Fintech makes ethical and responsible investing more accessible

The traction in sustainability investing is attributable to fintech being cost-efficient, simple and transparent

by ASILA JALIL / pic by BLOOMBERG

THE development of financial technology (fintech) has made ethical investing accessible, enticing investors to rework their portfolio to be more socially responsible.

Public interest in sustainable investing has picked up in the last five years as ethical equities continue to generate increasingly decent returns.

Stockspot Pte Ltd founder and CEO Chris Brycki said the company saw between 5% and 10% of its existing clients shifting to ethical portfolios, while it gained up to 20% new clients that are attracted to sustainable investing.

The traction in sustainability investing is attributable to fintech having advantages such as cost efficiency, simplicity and transparency, Brycki said.

“In the past, it was tough for you to know what you invested in and this is particularly relevant for sustainable investing because there were sustainable funds out there, but it was hard to determine whether what you were investing was aligned with your ethics and values.

“Now, the benefit we are seeing is there is a whole new low-cost and very transparent ethical options where you know exactly what is inside them and it enables you to choose one that is aligned with your particular view of the world,” he said during the SCxSC Fintech Conference 2020 held recently.

Technology has also helped in lowering the cost to invest, enabling smaller balance individuals to get involved with the activity which was only available for the rich in the past, he said.

The Sydney-based online investment advisor and fund manager company also learned that most of its clients prefer to not put money into companies that invest in fossil fuels.

Brycki said Stockspot, which has six years of traditional portfolios, has recently launched ethical versions for each of those portfolios that invest in specific types of exchange-traded funds that focus on removing companies that are deemed to be unsustainable, while adding more investments into sustainable ones.

“We surveyed our clients to work out what are the types of investments that they were and were not comfortable having in their portfolios.

“What we found out from our clients on what they are passionate about was that they did not want to invest in any companies with investments in fossil fuels.

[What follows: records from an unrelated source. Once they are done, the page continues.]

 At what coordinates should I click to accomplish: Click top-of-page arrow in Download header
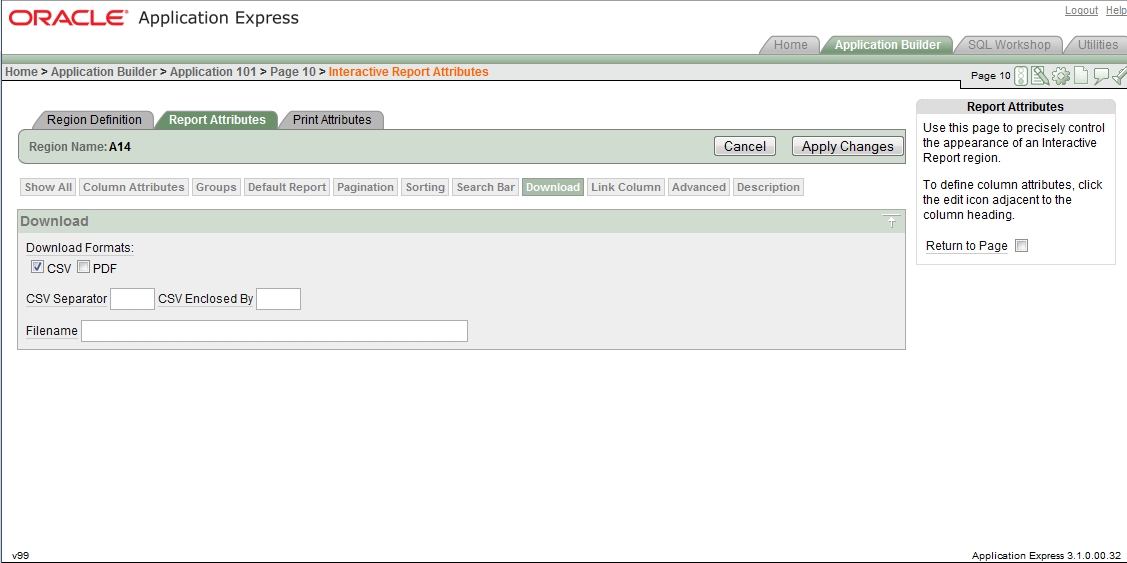(891, 222)
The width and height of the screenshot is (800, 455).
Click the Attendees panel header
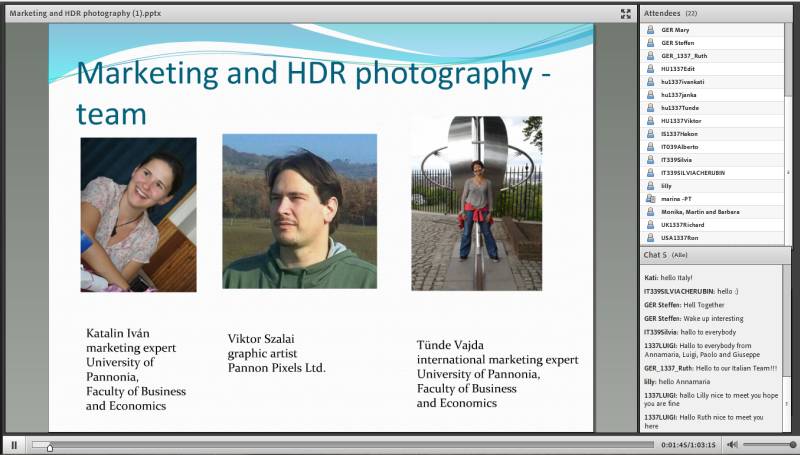[x=662, y=13]
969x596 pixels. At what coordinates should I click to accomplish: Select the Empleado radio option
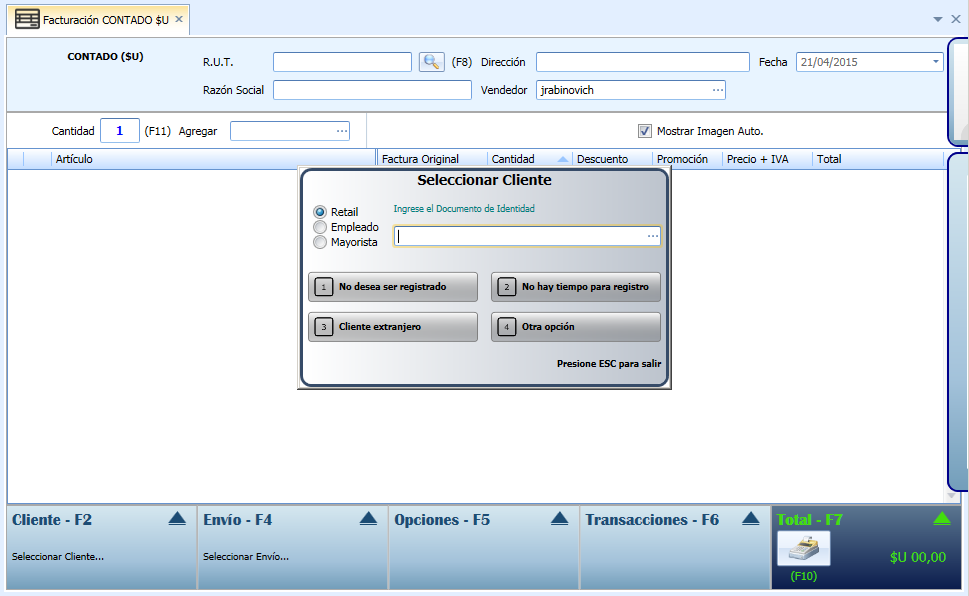(319, 227)
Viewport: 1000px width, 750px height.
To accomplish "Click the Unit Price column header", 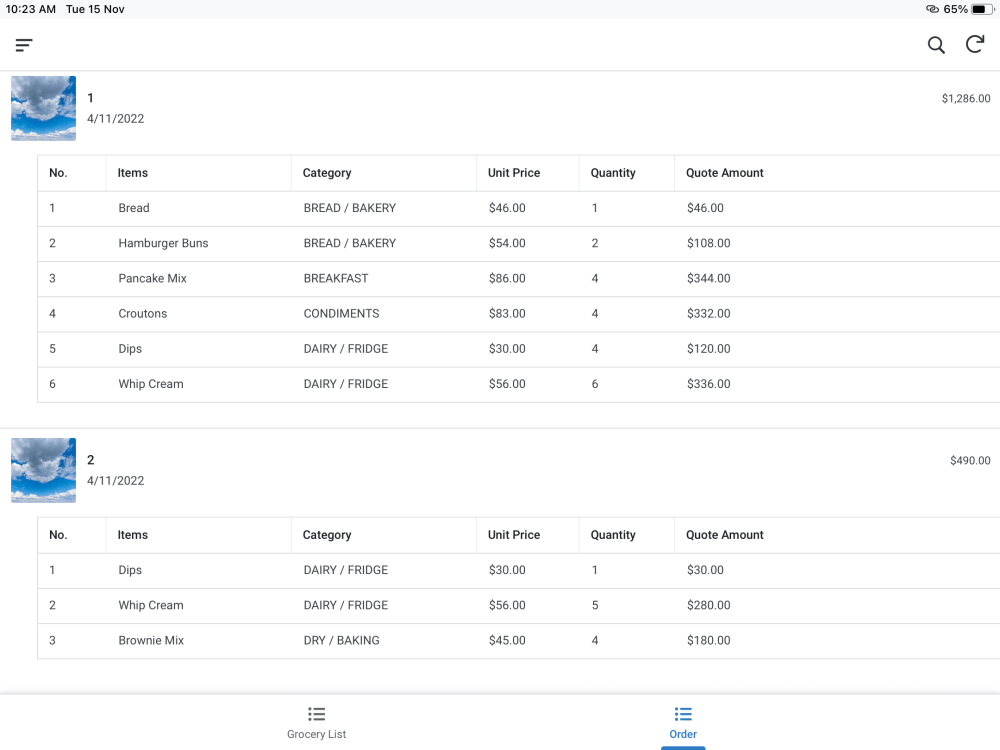I will (x=513, y=172).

We made sure all the funds invested in do not have fossil fuel investments in them,” he said.

He added that the percentage of new clients that the company is seeing for ethical investments is made up of the younger generation mainly those in their twenties and thirties, while not much interest is shown by those aged 50 and above.

He added that responsible investing is also accelerating at a different speed in different parts of the world. Europe is seeing a rapid movement in this type of investments, while Australia and the US are slowly picking up the trend. Asian countries are still further behind.

Meanwhile, ConnectionPoint Systems Inc CEO Daryl Hatton said the development in fintech has made it easier for individuals to get involved in a cause and raise funds for specific issues. The advancement in technology allows donors today to be aware of the details of how funds are being utilised to make an impact within a community.

“A lot of the time when we are talking about charitable causes, we need to learn about it, what the problem is and how additional contribution can help change the outcome of that story.

Hatton said the desire to ensure their actions have an impact in the world or the giving behaviour is very pronounced in millennials and Generation Z, where they want to make a difference in the world and feel empowered when they can do so.

He, however, said the idea transcends across generations as it is highly dependent on one’s technical knowledge.

“You can have baby boomers doing the exact same thing and feeling the same way. The difference is not so much in the demographic age, but the level of technical maturity and adoption.

“We can see seniors actively donating online or promoting the causes that they care about, using the wealth that they have accumulated to make a big difference.

“So, it is less about age groups but more about how digitally savvy they are in the way they think about the world,” he said.